[Stored items]
+===+

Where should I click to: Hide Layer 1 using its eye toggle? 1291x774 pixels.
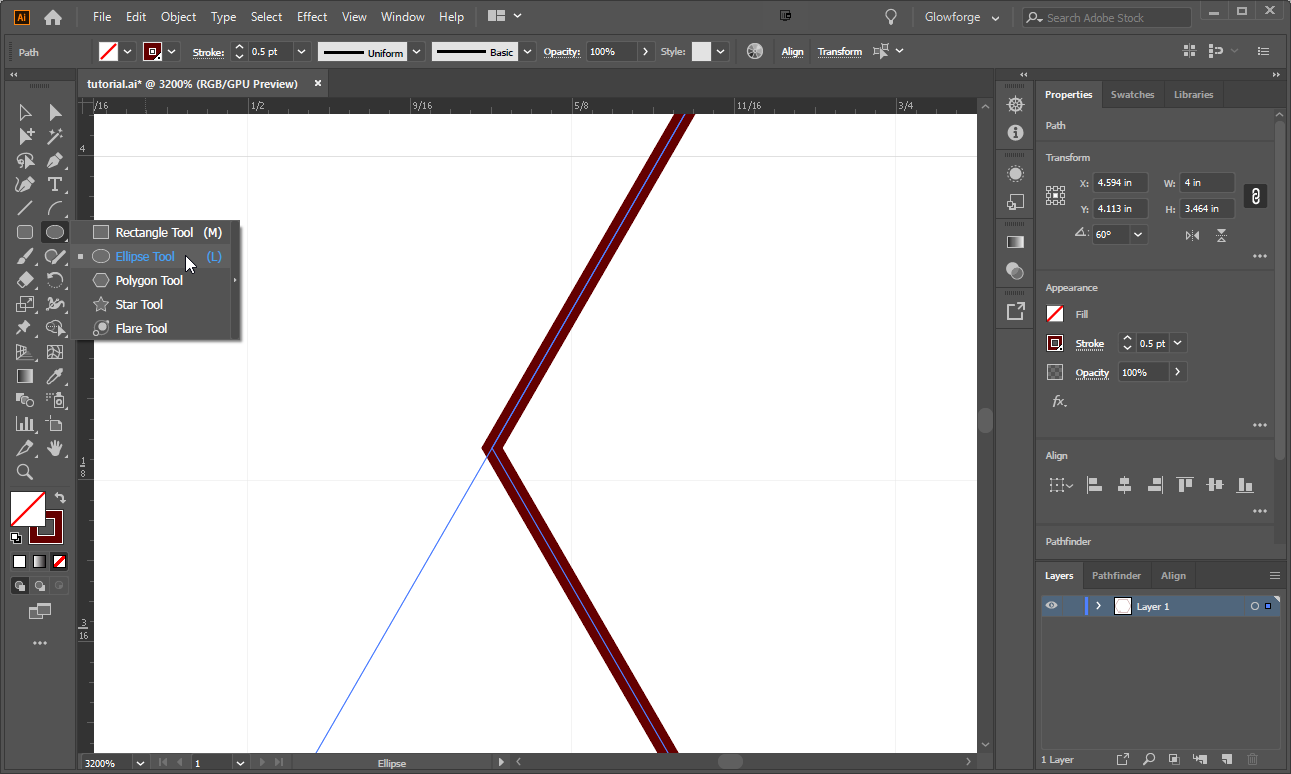point(1051,605)
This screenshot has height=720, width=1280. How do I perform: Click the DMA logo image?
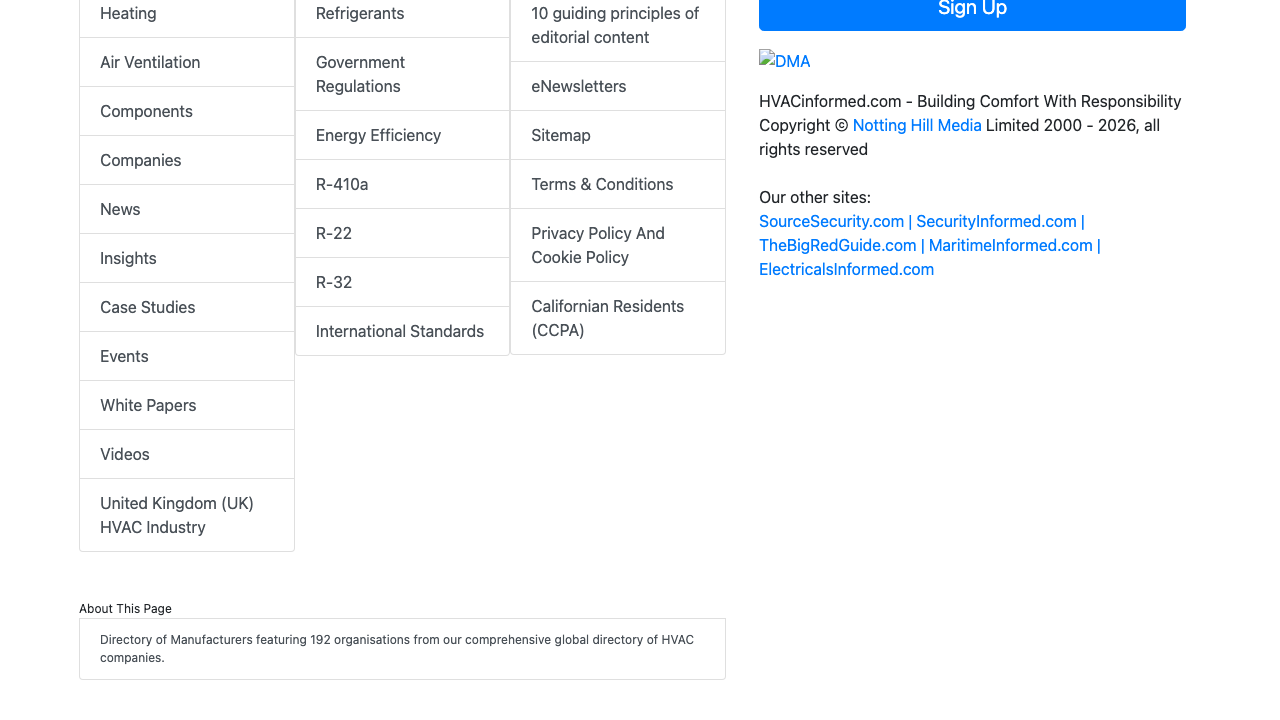pos(784,60)
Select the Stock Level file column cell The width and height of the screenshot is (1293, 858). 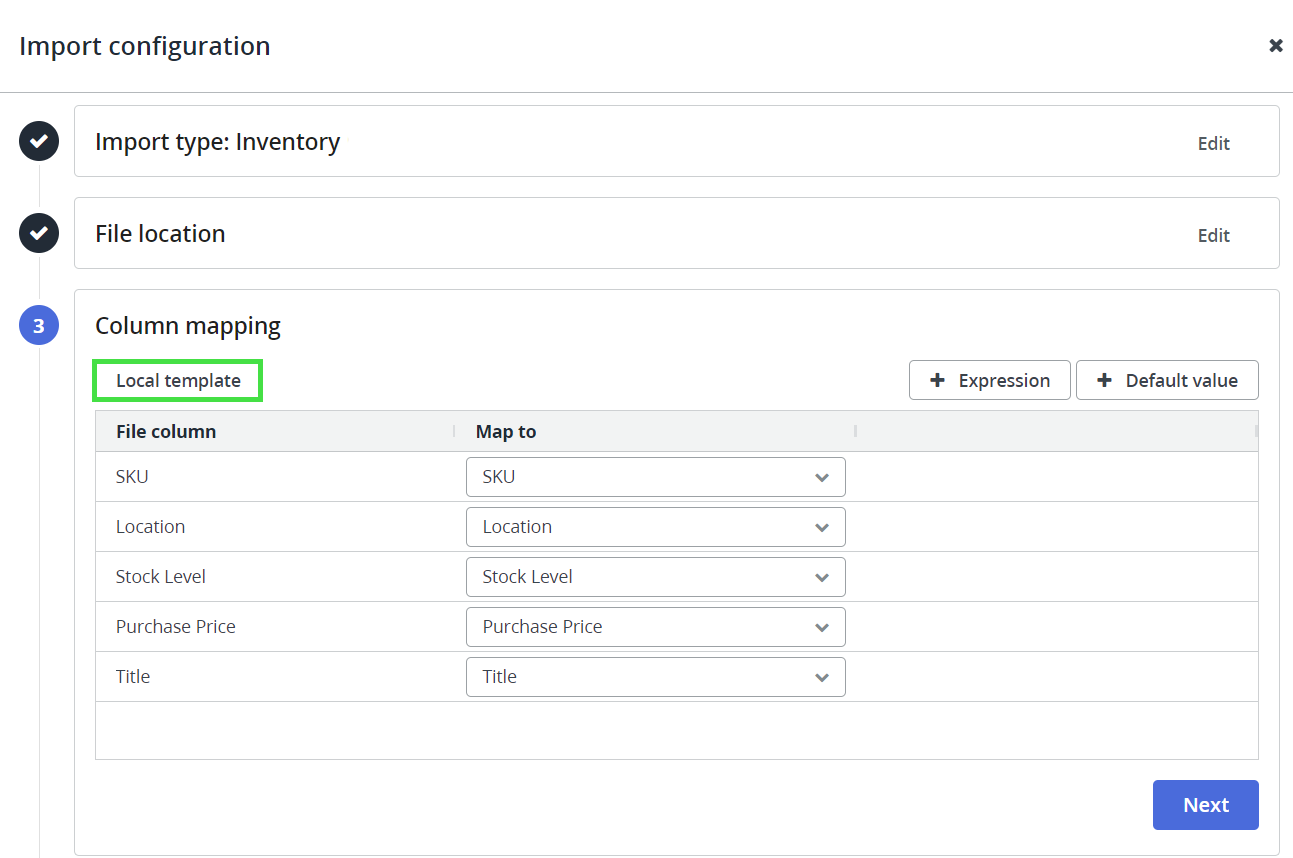pos(161,577)
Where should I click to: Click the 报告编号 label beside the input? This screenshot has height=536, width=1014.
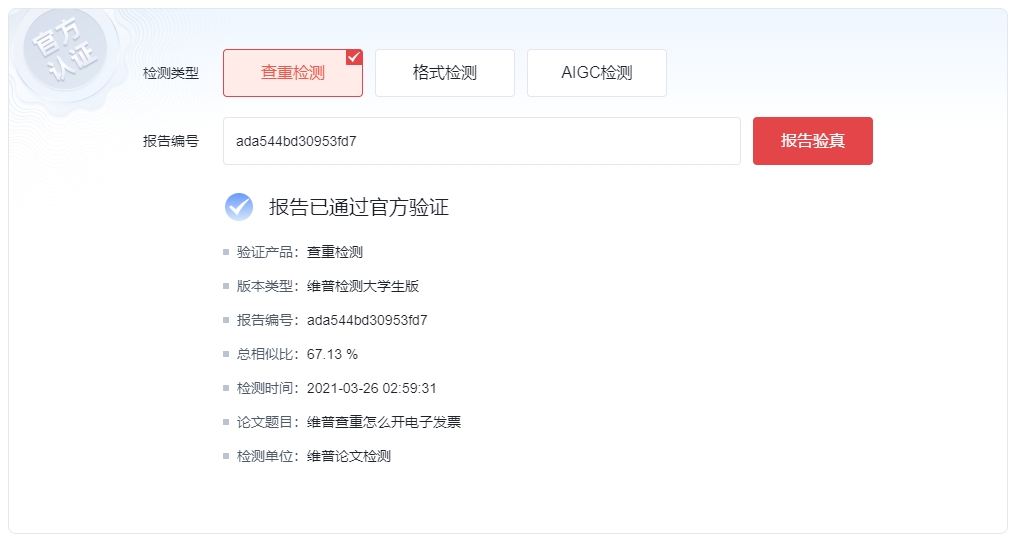[171, 141]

+===+

■ WORK ITEM ■
The answer must be an exact copy of the lines from the one containing "Where should I click to: Click" through the last line of the records, with no pictures included.

■ ANSWER TO THE EXERCISE ■
Where should I click to: Click the 报告编号 label beside the input? This screenshot has height=536, width=1014.
[171, 141]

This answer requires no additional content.